ALiveMon's ping monitor checks that a remote system is operational.
With ping, AliveMon sends a special request (called
an ICMP echo request) to the
remote system (the one to be monitored). The remote system acknowledges the
receiption of that request back to AliveMon (called an ICMP echo reply). When
that acknowledgment is received by AliveMon, it knows that the remote system is
powered up, connected to the network, the operating system is loaded and its IP
protocol act correctly. This all is good indication that the machine is
online. It does not, however, mean that all services on that machine are
actually alive. For example, the mail server might have stopped for some reason
(as simple as disk space shortage). So ping can NOT tell you if all services
on the remote machine are OK. To check this, you must specifically monitor
these services, which can be done with AliveMon's application-level monitoring
capabilities.
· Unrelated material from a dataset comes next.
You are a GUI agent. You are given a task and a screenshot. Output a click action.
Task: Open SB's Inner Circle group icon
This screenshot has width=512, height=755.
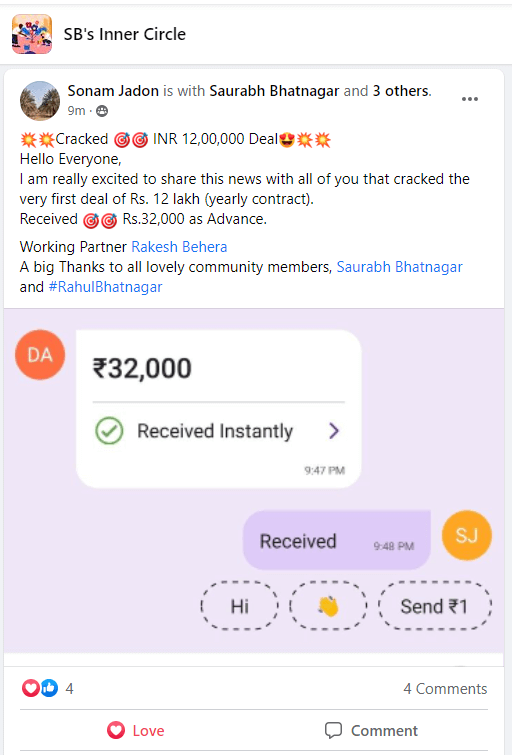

Application-level monitoring works with allmost all TCP-based
applications as well as with some UDP services (for example,
popular game servers are supported).
You can define your own application-level monitors if you know the protocol
specifics (or ask our support folks to
help you out with it). If you are evaluating uptime monitoring tools, make
sure that the tool in question supports application-level monitoring. With
just a ping-based approach, you can not be 100% sure all is well. For the same
reason, it pays to check system health not only via ping monitors, but via
application-specific ones. Fortunately, AliveMon can create them by default
during automatted network discovery.